WHAT IS REQUIRED: How many lines in the items below contain the string "page"? Reply with the number alone.

DATASET ROWS:

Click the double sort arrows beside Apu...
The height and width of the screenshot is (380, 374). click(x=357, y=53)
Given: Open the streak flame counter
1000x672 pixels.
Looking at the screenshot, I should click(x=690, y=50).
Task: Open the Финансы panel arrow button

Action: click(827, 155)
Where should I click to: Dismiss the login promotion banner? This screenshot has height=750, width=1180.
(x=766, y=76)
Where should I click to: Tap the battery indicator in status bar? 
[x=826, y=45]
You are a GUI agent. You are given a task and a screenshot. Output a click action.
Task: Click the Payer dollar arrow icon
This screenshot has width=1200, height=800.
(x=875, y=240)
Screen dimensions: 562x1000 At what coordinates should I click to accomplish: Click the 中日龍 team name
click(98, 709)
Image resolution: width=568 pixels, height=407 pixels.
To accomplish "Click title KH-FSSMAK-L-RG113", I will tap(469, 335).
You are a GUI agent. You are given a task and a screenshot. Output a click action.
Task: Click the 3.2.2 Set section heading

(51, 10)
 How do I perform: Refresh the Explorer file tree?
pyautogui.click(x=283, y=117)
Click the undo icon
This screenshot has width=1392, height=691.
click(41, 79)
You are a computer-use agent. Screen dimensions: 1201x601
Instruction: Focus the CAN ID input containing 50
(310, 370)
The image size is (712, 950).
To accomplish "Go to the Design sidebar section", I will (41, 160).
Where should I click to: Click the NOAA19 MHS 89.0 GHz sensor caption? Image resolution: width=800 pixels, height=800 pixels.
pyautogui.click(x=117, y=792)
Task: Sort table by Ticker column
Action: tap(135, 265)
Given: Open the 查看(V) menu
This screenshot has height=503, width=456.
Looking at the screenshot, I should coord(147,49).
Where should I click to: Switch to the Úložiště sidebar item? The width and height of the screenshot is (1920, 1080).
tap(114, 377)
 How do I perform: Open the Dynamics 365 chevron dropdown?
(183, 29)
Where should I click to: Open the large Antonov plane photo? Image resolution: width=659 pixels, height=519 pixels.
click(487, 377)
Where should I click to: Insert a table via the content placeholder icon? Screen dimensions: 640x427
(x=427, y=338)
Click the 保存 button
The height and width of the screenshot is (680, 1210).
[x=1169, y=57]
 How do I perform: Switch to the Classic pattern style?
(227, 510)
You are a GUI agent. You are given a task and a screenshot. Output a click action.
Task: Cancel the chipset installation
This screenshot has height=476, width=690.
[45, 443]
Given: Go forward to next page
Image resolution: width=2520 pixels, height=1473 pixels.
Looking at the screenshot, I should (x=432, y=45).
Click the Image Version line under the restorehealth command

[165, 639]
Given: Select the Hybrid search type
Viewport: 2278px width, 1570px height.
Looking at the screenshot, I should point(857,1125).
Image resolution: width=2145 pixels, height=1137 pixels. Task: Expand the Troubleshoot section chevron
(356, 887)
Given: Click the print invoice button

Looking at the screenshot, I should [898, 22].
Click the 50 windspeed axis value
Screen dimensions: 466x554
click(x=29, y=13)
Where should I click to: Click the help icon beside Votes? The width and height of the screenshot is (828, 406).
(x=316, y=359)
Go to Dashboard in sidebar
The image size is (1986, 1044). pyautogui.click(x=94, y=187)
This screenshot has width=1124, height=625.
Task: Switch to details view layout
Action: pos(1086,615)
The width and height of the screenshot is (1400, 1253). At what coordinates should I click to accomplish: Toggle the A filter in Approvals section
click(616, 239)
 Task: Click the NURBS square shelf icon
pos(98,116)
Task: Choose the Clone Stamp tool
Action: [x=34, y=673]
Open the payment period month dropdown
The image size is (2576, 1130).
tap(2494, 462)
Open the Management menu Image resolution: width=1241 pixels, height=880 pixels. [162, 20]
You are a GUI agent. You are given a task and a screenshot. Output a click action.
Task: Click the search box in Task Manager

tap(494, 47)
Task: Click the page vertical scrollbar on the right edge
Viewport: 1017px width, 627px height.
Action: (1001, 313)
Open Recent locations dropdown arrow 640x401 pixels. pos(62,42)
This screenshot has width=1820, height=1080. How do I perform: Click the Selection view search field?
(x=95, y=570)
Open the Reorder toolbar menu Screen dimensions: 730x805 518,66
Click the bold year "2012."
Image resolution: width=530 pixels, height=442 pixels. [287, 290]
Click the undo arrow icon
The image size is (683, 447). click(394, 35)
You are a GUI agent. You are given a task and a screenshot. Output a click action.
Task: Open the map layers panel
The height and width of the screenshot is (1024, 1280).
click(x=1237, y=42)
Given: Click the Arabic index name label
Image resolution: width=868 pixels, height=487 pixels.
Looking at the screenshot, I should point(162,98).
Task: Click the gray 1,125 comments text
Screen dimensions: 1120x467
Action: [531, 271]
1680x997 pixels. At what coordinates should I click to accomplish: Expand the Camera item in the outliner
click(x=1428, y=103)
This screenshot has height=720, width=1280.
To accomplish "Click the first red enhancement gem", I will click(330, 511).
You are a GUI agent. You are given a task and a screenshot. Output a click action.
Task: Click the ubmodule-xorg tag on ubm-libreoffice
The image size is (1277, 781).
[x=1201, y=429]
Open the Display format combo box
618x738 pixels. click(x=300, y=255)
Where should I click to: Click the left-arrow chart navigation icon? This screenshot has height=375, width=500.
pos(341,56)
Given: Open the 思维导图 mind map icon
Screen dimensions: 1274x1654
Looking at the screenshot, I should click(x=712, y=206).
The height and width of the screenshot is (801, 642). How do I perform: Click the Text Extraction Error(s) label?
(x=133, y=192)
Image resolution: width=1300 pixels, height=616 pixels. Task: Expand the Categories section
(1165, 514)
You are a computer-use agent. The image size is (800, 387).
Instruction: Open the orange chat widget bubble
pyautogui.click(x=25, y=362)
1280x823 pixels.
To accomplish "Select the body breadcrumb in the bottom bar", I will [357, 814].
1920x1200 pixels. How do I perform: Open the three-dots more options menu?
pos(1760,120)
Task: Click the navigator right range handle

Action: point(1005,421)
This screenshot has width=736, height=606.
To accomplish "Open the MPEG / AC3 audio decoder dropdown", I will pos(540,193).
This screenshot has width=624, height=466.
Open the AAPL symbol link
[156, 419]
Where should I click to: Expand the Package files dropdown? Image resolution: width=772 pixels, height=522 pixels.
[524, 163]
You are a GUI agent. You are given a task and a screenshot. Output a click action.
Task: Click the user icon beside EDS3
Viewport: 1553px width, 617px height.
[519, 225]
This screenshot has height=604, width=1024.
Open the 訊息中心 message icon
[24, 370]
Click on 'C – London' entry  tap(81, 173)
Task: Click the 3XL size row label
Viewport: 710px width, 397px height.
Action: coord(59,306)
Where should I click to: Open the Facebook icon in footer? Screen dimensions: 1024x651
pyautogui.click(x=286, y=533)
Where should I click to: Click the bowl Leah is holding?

WORKED ANSWER: 2